**Your tasks:**
**a.** According to the page on Sir Robert Edwards, where and when was he born?
**b.** From the page on Sir Robert Edwards, rewrite the paragraph beginning "Edwards continued his research at the California Institute of Technology" as a short list.
**c.** Reproduce the part of the page on Sir Robert Edwards from "Sir Robert Edwards Nobel" up to and including "and Robert Edwards.".

**Text passage:**
──────────
Sir Robert Edwards Nobel Prize Award First IVF in the World
Back in 1978, in Bourn Hall of England, the first IVF child was born by scientists Patrick Steptoe and Robert Edwards.
Sir Robert Edwards, the famous English physiologist and pioneer in reproductive medicine, and in-vitro fertilisation in particular and the winner of the Nobel Prize in Physiology/Medicine was the cause of millions of couples all around the world being able to make their dreams come true and become parents.
Here in Greece, we had the honor of meeting him in person. In Embio we continue his valuable work with precisely the same passion, dedication and love.
Read more: Robert Edwards and Thanos Paraschos
Sir Robert Edwards - Biography
- Sir Robert Geoffrey Edwards, was born on September 27, 1925, into a working class family in Batley, West Riding of Yorkshire, England.
- Robert Edwards grew up in Manchester and served in the British army (1943–48).
- In 1949 he started to pursue a degree in agriculture at the University of Wales, but he soon switched his major to zoology.
- After receiving a B.Sc. (1951), he studied mouse embryos, artificial insemination, and infertility at the University of Edinburgh (Ph.D., 1955).
- Edwards continued his research at the California Institute of Technology (1957–58) in the United States, the National Institute for Medical Research, London (1958–62), and the University of Glasgow (1962–63) before joining the faculty at the University of Cambridge in 1963; he retired and became professor emeritus in 1989.
- In 1968, the same year Edwards’s partnership with Steptoe began, he succeeded in fertilizing a human ovum outside the womb. Four years later they made their first attempt at implanting human embryos in women but were unsuccessful because of the hormone regimens they employed, which encouraged the release of multiple eggs (to improve the chances of fertilization) but also resulted in menstruation at the time of implantation.
- They ultimately abandoned that approach and instead chose to time the isolation, fertilization, and implantation of single eggs with the natural ovulation and menstrual cycle. In 1976 they met Lesley Brown, in whom their natural-cycle approach proved successful.
- Their work at the Centre for Human Reproduction in Oldham, England, resulted in the birth of more than 1,000 babies, including Louise Brown’s younger sister. In 1980 Edwards and Steptoe founded Bourn Hall Clinic in Cambridge.
- In 2010 he was awarded the Nobel Prize in Physiology or Medicine.
- Professor Sir Robert Edwards died aged 87 on April 10, 2013, near Cambridge in England.
The History of In Vitro Fertilisation (IVF)
It was at the end of the 1950s that Sir Robert G. Edwards first realised that IVF (In Vitro Fertilization) could be the groundbreaking therapy against infertility.
──────────
**Supplied material:**

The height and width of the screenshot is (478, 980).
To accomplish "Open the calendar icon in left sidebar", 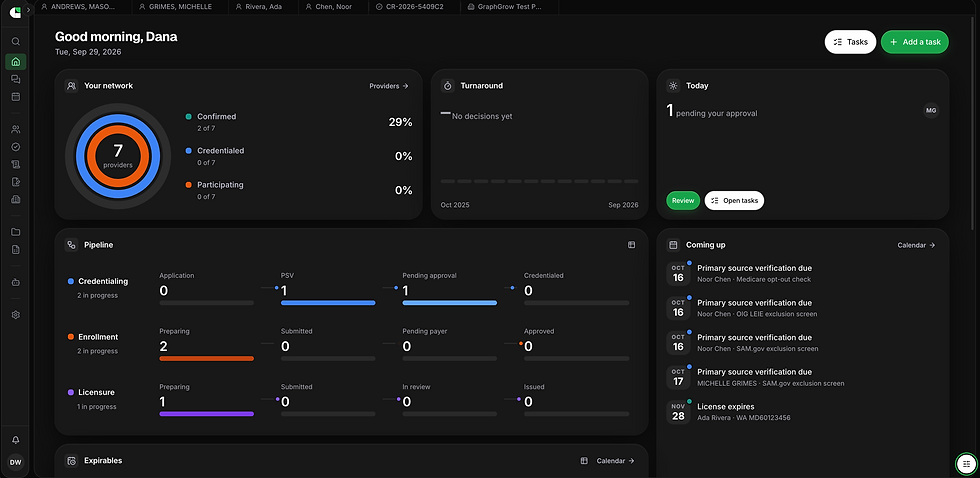I will 16,97.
──────────
**Responses for each task:**
**a.** He was born on September 27, 1925, in Batley, West Riding of Yorkshire, England.

**b.**
- California Institute of Technology, United States (1957–58)
- National Institute for Medical Research, London (1958–62)
- University of Glasgow (1962–63)
- University of Cambridge faculty from 1963
- Retired and became professor emeritus in 1989

**c.**
Sir Robert Edwards Nobel Prize Award First IVF in the World
Back in 1978, in Bourn Hall of England, the first IVF child was born by scientists Patrick Steptoe and Robert Edwards.